A complete dynamical explanation of this localised anticyclonic response and of its driving factors is yet unavailable. The response only weakly projects on the first two modes of Euro-Atlantic atmospheric variability [23], and changes in the structure of the global stationary waves appear to be involved [15, 48]. Nonetheless, a large circulation response, as in the high-impact storyline (Fig. 1b), tends to be favoured by an amplified warming of the tropical upper troposphere and by a strengthening of the NH stratospheric vortex [•63]. This interpretation is at least qualitatively supported by experiments with atmospheric general circulation models in which the tropical SSTs [50] and the stratospheric vortex [•64] are perturbed in a controlled manner. Amplified tropical warming is found to be particularly linked to East Mediterranean rainfall [•63], possibly by inducing a weakening of the Mediterranean storm track, while the stratospheric vortex is mostly linked with Western Mediterranean rainfall, via changes in the position of the North Atlantic storm track [•64]. Interestingly, the projected reduction in Mediterranean precipitation per degree of warming is larger in the mean of the CMIP3 models compared to the more recent CMIP5 models (Fig. 12.41 in reference [1]). Understanding such differences across model generations would be important to test the impact of remote climate responses and circulation biases on Mediterranean climate change.

**WHAT THE TASK REQUIRES**
Write out the passage on the Mediterranean circulation response word for word.

**DATA PROVIDED**

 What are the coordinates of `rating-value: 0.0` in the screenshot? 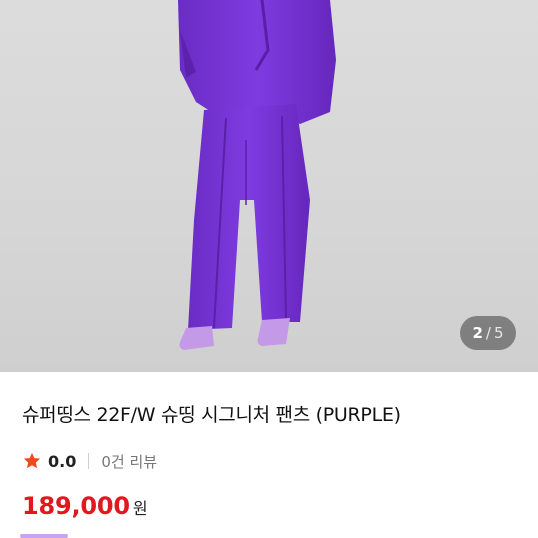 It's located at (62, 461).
--
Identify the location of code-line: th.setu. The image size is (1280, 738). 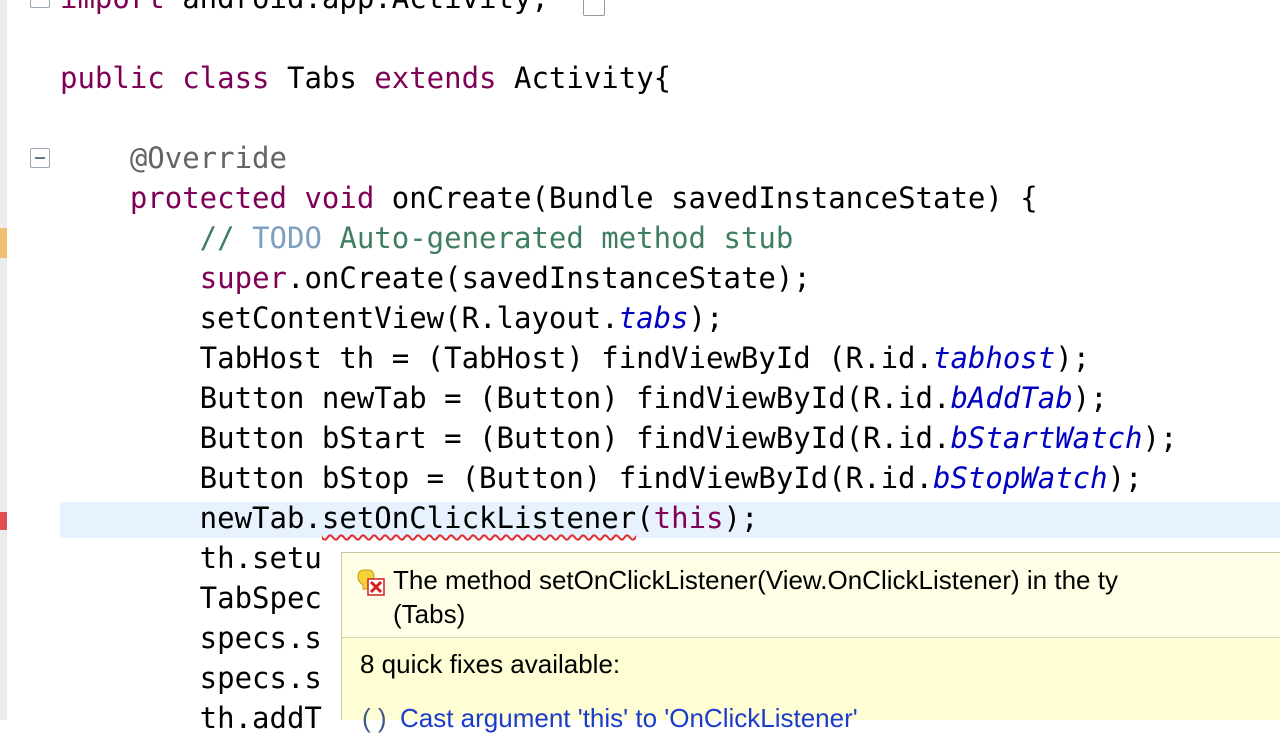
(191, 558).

**EXPECTED ANSWER**
A complete dynamical explanation of this localised anticyclonic response and of its driving factors is yet unavailable. The response only weakly projects on the first two modes of Euro-Atlantic atmospheric variability [23], and changes in the structure of the global stationary waves appear to be involved [15, 48]. Nonetheless, a large circulation response, as in the high-impact storyline (Fig. 1b), tends to be favoured by an amplified warming of the tropical upper troposphere and by a strengthening of the NH stratospheric vortex [•63]. This interpretation is at least qualitatively supported by experiments with atmospheric general circulation models in which the tropical SSTs [50] and the stratospheric vortex [•64] are perturbed in a controlled manner. Amplified tropical warming is found to be particularly linked to East Mediterranean rainfall [•63], possibly by inducing a weakening of the Mediterranean storm track, while the stratospheric vortex is mostly linked with Western Mediterranean rainfall, via changes in the position of the North Atlantic storm track [•64]. Interestingly, the projected reduction in Mediterranean precipitation per degree of warming is larger in the mean of the CMIP3 models compared to the more recent CMIP5 models (Fig. 12.41 in reference [1]). Understanding such differences across model generations would be important to test the impact of remote climate responses and circulation biases on Mediterranean climate change.